For startups looking to raise M4E in APAC, Babrawala notes in SEA that word of mouth plays a critical role in the purchasing decision. He says M4E companies look at and also advise startups to ask four vital questions:

  1. Have you captured at least 5% of the market share in your category? Having a critical mass of customers would enhance the impact of mass media and generate word of mouth.  
  2. Is your CAC stable or increasing for three consecutive months? An increasing CAC means saturation of performance marketing dollars, and the introduction of mass media at that stage will help the brand build credibility and accelerate its KPIs, whether it is adoption/usage/LTV/revenue goals.
  3. Does the brand have optimum online engagement and a decent following on social media channels? If yes, it is time to go live on mass media channels.  
  4. Does the offer's product or service require education, habit formation, or change? That would require a much more significant investment in media to influence that change. Since the media dollars are equivalent to shares, it is a decision for founders to evaluate.
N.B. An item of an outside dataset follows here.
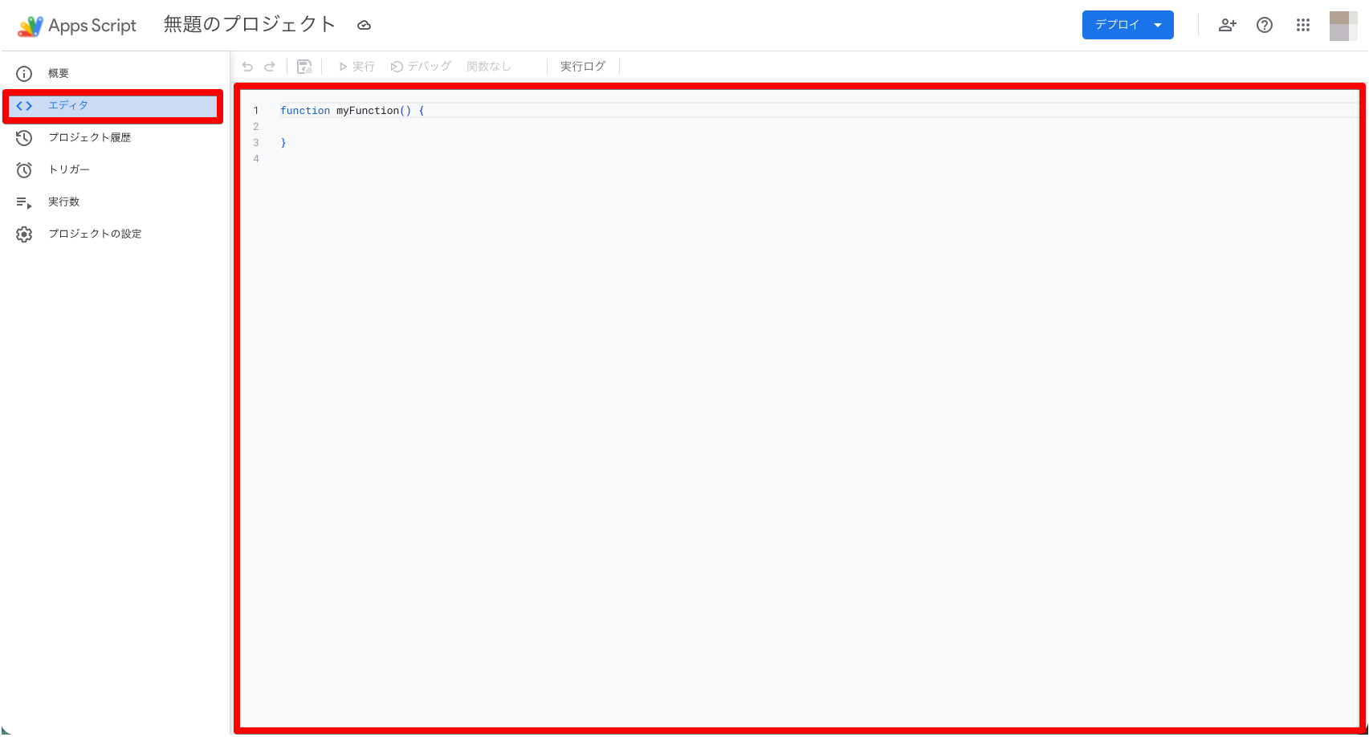Select エディタ in the sidebar
Image resolution: width=1369 pixels, height=737 pixels.
[68, 106]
 The investment needed in media depends on the brand life cycle, the category, and the roadmap, among others. Hence, it is advisable to consider doing an M4E deal to keep these elements in mind and structure the investment, which would deliver results and not bragging rights of your brand advertising on TV or OOH, he explains.
 Once we have agreed to move forward and depending on whether we are co-investing with another VC fund that is putting in cash or we are investing by ourselves, we go ahead with the due diligence process, where we work closely with the management and growth teams to understand the business goals and roadmap. The CMO has to align expectations from mass media and its channel choices.